* Records shown *
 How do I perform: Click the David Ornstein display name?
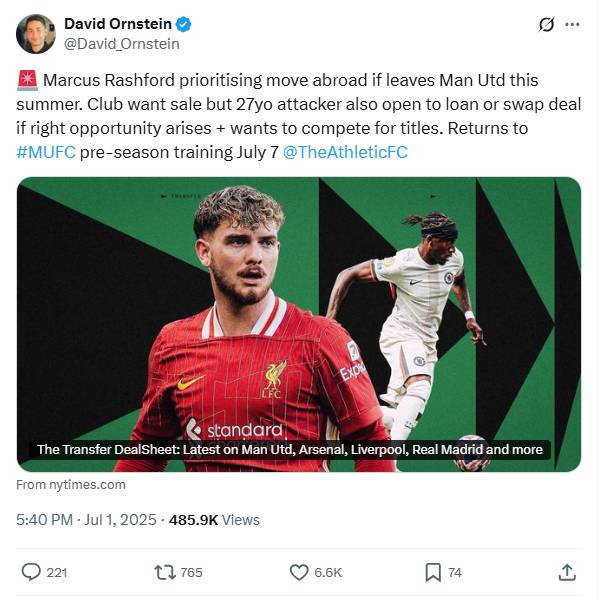pyautogui.click(x=118, y=24)
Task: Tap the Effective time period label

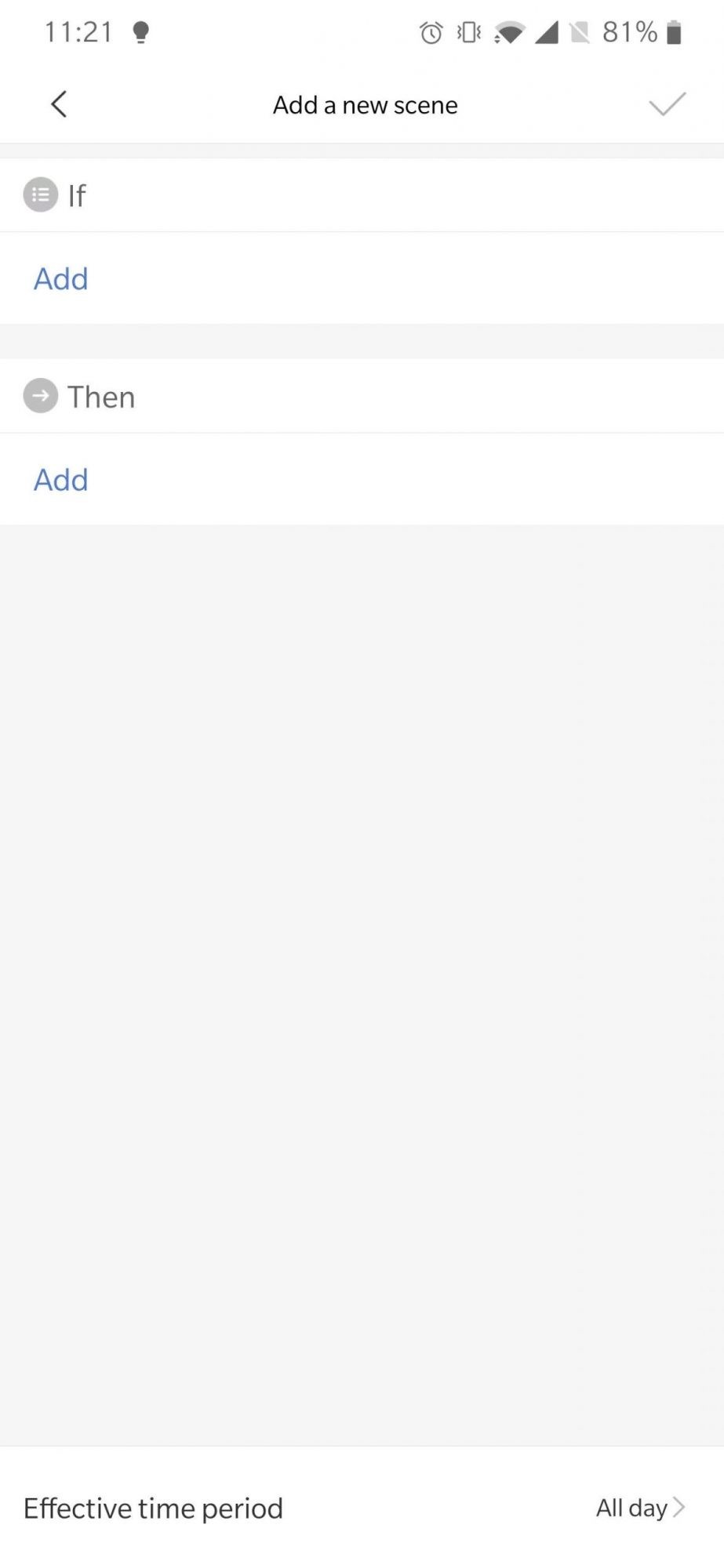Action: coord(153,1508)
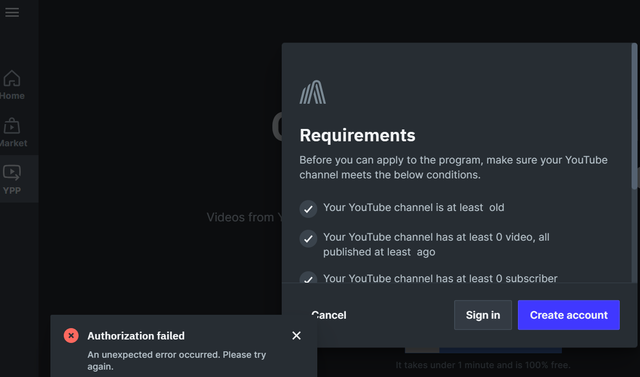Click the Requirements heading
This screenshot has height=377, width=640.
click(x=358, y=135)
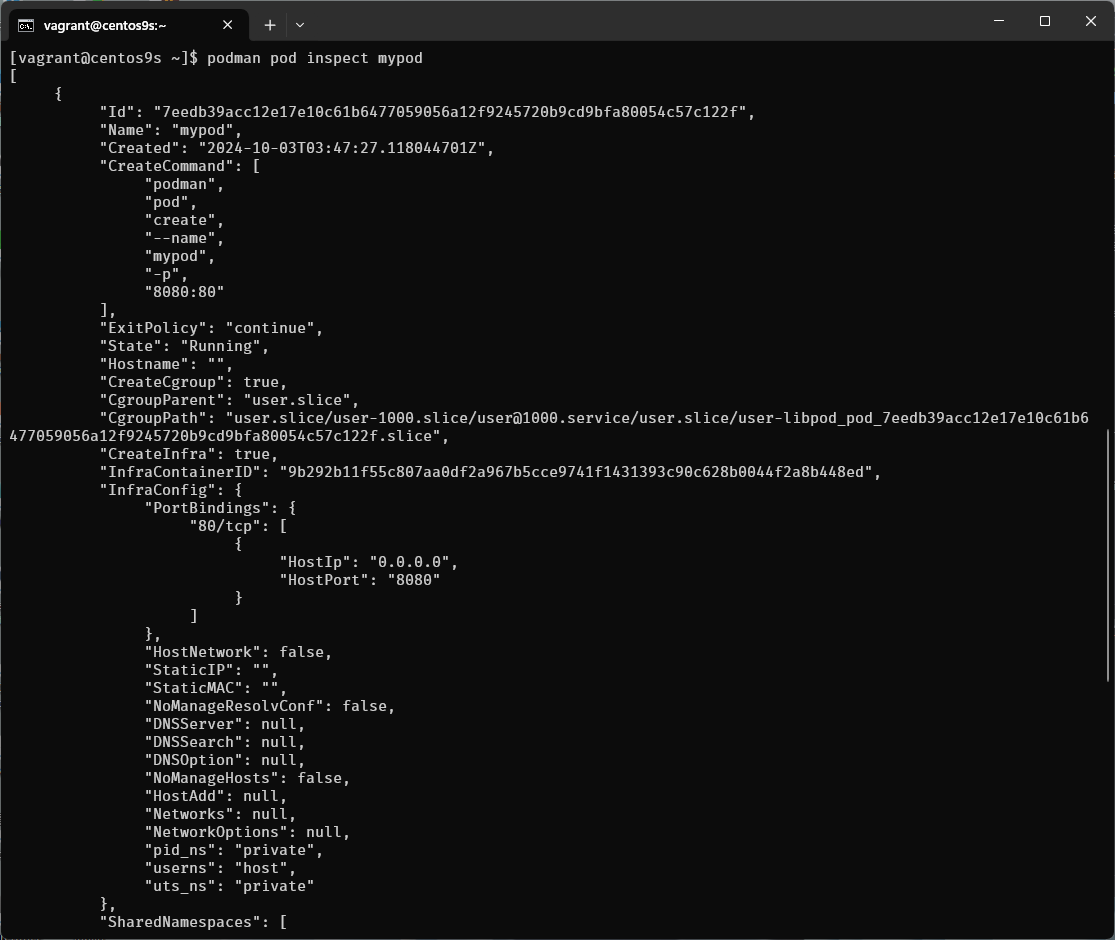Open a new terminal tab
The image size is (1115, 940).
pos(270,25)
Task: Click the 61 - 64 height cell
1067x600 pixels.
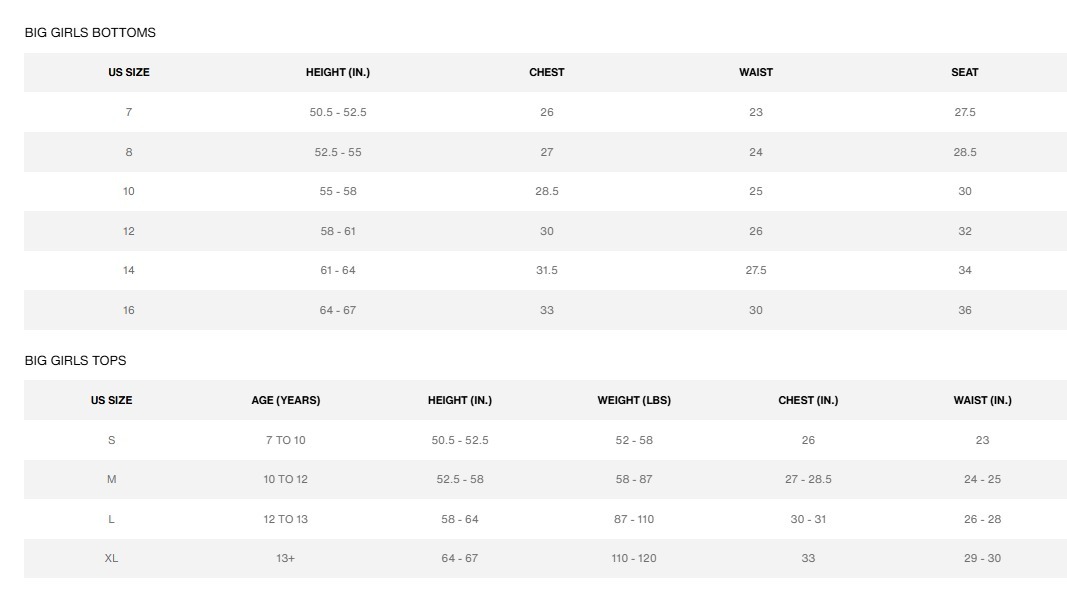Action: [x=338, y=270]
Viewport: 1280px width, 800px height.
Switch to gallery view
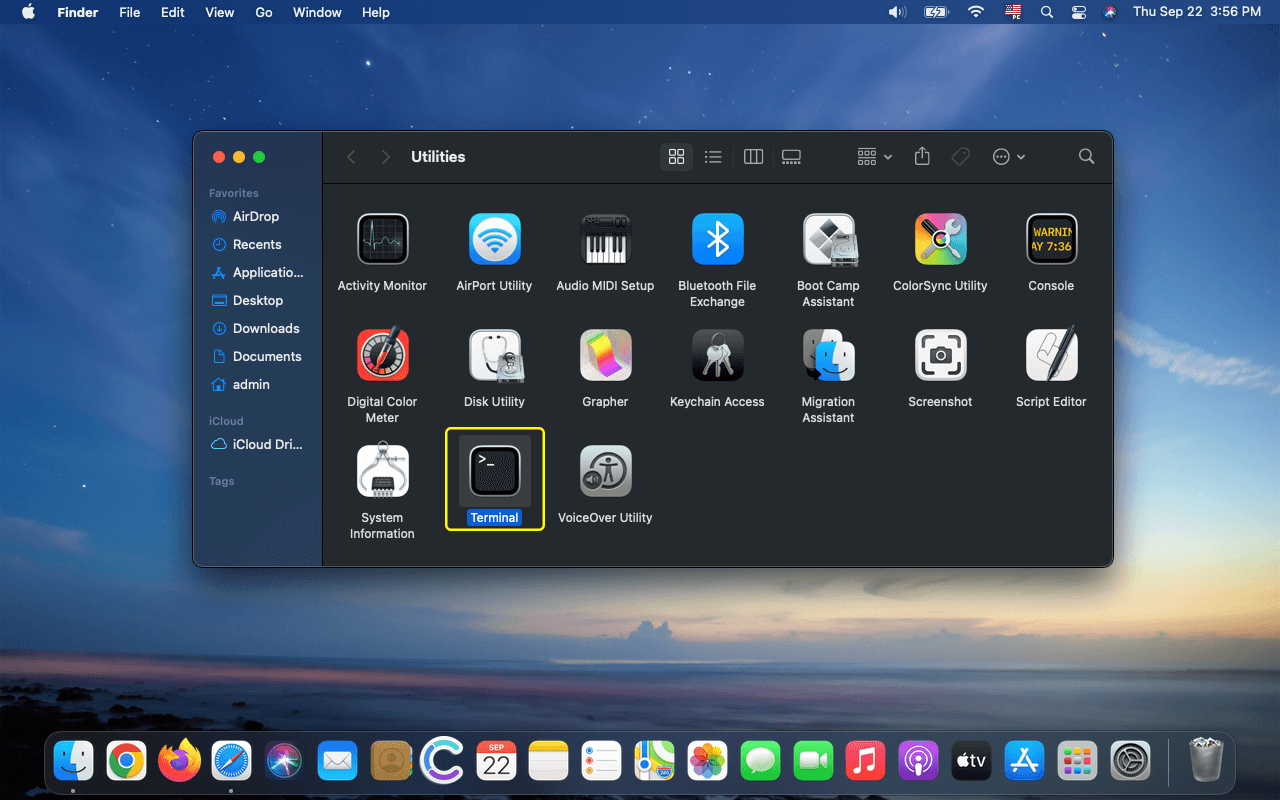pos(791,156)
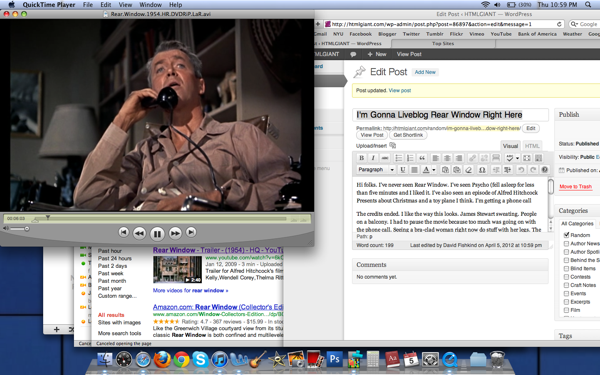Switch to the HTML editor tab
The image size is (600, 375).
[x=532, y=146]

* What you are asked to do *
The response must repeat all the lines above exactly and include no pictures.

* Answer to this problem *
 How do I perform: Click the David Ornstein display name?
pyautogui.click(x=118, y=24)
Task: Tap the Effective time period label

Action: coord(153,1508)
Click the Requirements heading
This screenshot has height=377, width=640.
click(x=358, y=135)
Open a new terminal tab
The image size is (1115, 940).
pos(270,25)
Task: Click the 61 - 64 height cell
1067x600 pixels.
Action: [x=338, y=270]
Viewport: 1280px width, 800px height.
Switch to gallery view
pos(791,156)
Switch to the HTML editor tab
The image size is (600, 375).
[x=532, y=146]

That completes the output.